── Brano fornito
Che Bonafede abbia sbagliato, e di grosso, con quell’imbarazzante autovideo su Facebook travestito da secondino di Battisti non c’è dubbio. Ha esagerato e farebbe bene ad ammetterlo, scusarsi e magari chiudere i social (una trappola che sta sterminando i politici di mezzo mondo). Ma, come già con Salvini, appena un ministro di questo governo la fa fuori dal vaso provvedono subito i nemici pregiudiziali di questo governo a farne molta di più. Infatti sono tre giorni che tutti la menano su quel video con invettive, geremiadi, addirittura denunce in Procura (della Camera penale di Roma). Queste penne all’arrabbiata sarebbero più credibili se avessero scritto due righe per congratularsi col governo per essere riuscito là dove tutti i precedenti 24 (diconsi 24) governi, da Fanfani a Gentiloni, avevano fallito, assicurando alla giustizia dopo 37 anni quel feroce e vile criminale. Invece non l’hanno fatto e così autorizzano il sospetto che il nobile sdegno per un essere umano alla gogna nasconda ben più prosaici sentimenti: il rosicamento per un successo degli odiati giallo-verdi (i quali sbagliano sempre, a prescindere); e il doppiopesismo della vecchia, cara giustizia di classe che rifà capolino ogni qual volta finisce dentro un Vip o uno del giro (lo “scrittore”, il “compagno che sbaglia”).
────
**Problema posto**
Per favore, prosegui il commento sul video di Bonafede dopo la cattura di Battisti, partendo dopo la sua ultima frase.
── Dati forniti
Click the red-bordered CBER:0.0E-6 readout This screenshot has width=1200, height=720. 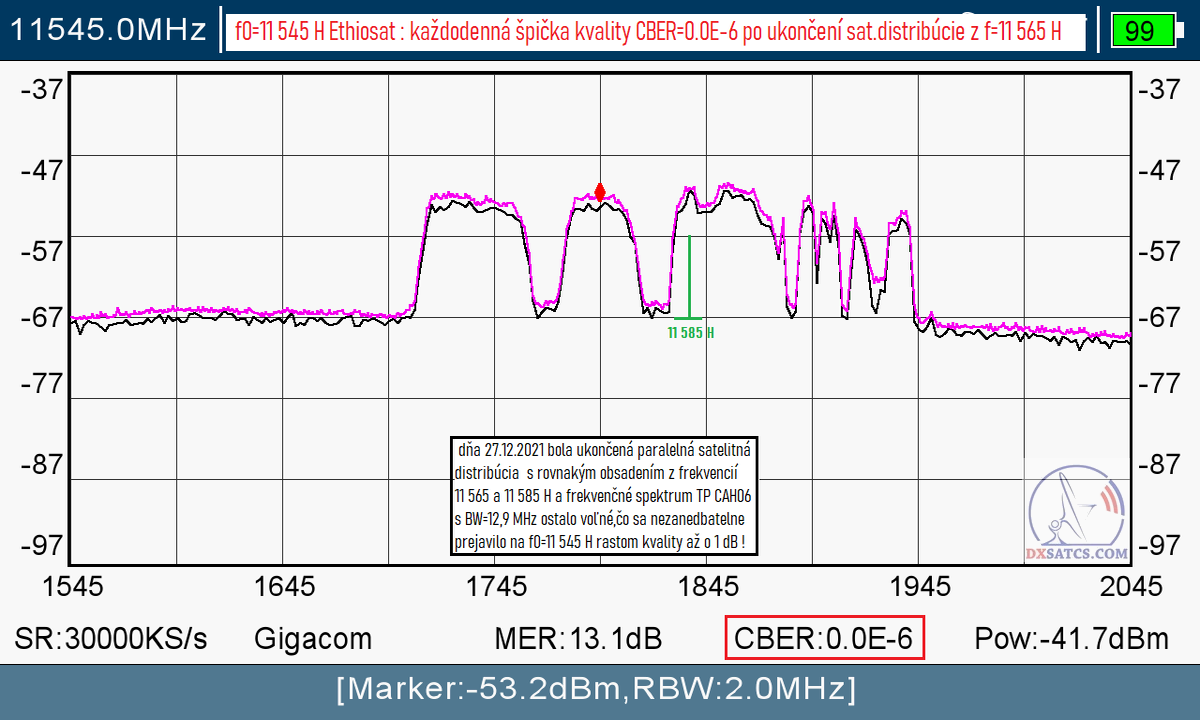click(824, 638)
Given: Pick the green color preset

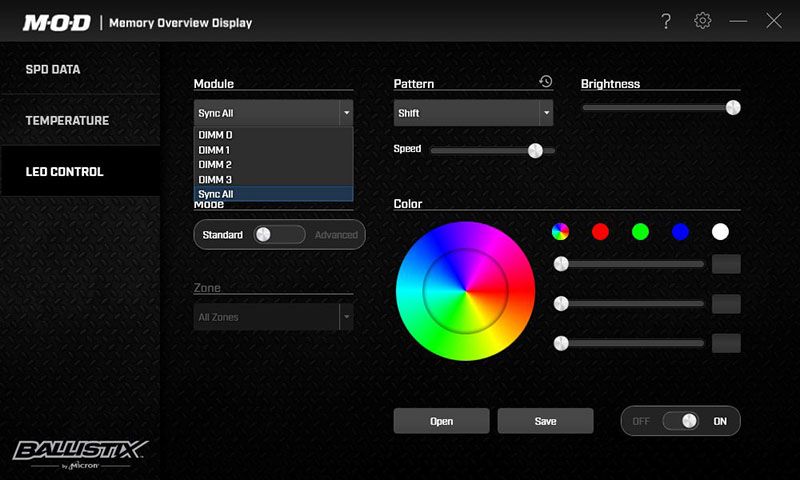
────
**Risposta al compito**
Nel 1993 fece scandalo il filmato del dc Enzo Carra, arrestato (e poi condannato) per false dichiarazioni ai pm di Mani Pulite sulla maxitangente Eni e tradotto con gli schiavettoni ai polsi al processo per direttissima. Di Pietro tentò di fargli levare le manette per evitare un nuovo caso Tortora, ma quella era la regola: infatti alla stessa catena erano lucchettati altri 49 imputati tradotti da San Vittore: scippatori, ladruncoli e spacciatori catturati nella notte. Ma per quelli, in fila indiana davanti e dietro Carra, nessuna vergine violata spese una parola. Risultato: nel 1995 fu abolito l’arresto in flagranza per i falsi testimoni (voluto da Falcone e varato dopo la sua morte) e nel ’99 fu approvato il divieto di riprendere persone ammanettate. Legge sempre violata, perché è impossibile evitare fotografi e telecamere fuori dai tribunali quando arrivano gli imputati in ceppi (come impone la legge se i detenuti da trasportare sono più d’uno, per evitare che qualcuno fugga o si faccia del male). Poi ci sono le forze dell’ordine che immortalano gli arresti e mostrano le foto e i video in conferenza stampa o li passano ai giornali. E, quando si tratta di mafiosi o criminali comuni, tutti pubblicano tutto senza sottilizzare né badare al divieto. Se invece c’è di mezzo un “signore” o un amico degli amici, apriti cielo.

Nel 2010 si scatenò la canea perché l’ex provveditore alle opere pubbliche toscane Fabio De Santis era stato tradotto in manette con altri quattro detenuti (subito dimenticati) al Tribunale. Purtroppo gli indignati speciali non avevano fatto un plissé l’anno prima, quando tre rumeni arrestati a Roma per lo stupro alla Caffarella, poi risultati innocenti e prosciolti, erano stati sbattuti in tutte le tv e le prime pagine mentre la polizia di Roma li prendeva per i capelli e li ficcava dentro una volante e il questore li mostrificava come i sicuri “stupratori” prim’ancora che iniziasse il processo.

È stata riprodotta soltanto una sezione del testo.